Die „Hypersexualisierung“ unserer Zeit zu beklagen, wird nichts bewirken, wenn wir Katholikinnen und Katholiken nicht genauso ernst nehmen, was die kirchlichen Regelungen zur Sexualität an Elend bewirkt haben. Regenbogenfamilien und Patchworkfamilien kommen im Horizont des CIG nicht vor. Wir brauchen genau diese Modelle, um mehr Kindern echte Geborgenheit zu geben, auch um mehr Eltern gesunde Sexualität zu ermöglichen, unbedingt neben der traditionellen Form. Wenn unsere Kirche die Sexualmoral nicht ganz neu entwickelt, werden verpflichtender Zölibat und vermeintlich „heile“ Familien oft weiterhin seelisch krank machen.

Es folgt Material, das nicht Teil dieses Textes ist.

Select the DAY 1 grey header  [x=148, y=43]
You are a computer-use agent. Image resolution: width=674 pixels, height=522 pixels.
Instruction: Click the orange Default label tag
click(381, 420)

Dr. Mathilde Schaab-Hench, Aschaffenburg

Ihre ausführliche Auseinandersetzung mit dem sexuellen Missbrauch hat mich sehr bewegt. Ich hatte vorher immer gedacht: Jetzt steht einzig unsere Kirche als Schuldige da – und die anderen haben einen Sündenbock für ihre eigenen Laster. Aber die Kirche steht vor aller Welt zur Wahrheit, und sie bekennt sich zu ihrer Schuld – egal, ob die anderen es sich leichter machen oder lästern. Für mein Empfinden hat das kirchliche Bekennen eine Größe, die mein christliches Selbstbewusstsein stärkt. Diese Vertiefung meines Glaubens ist mir wichtiger als äußerliche Erneuerungen.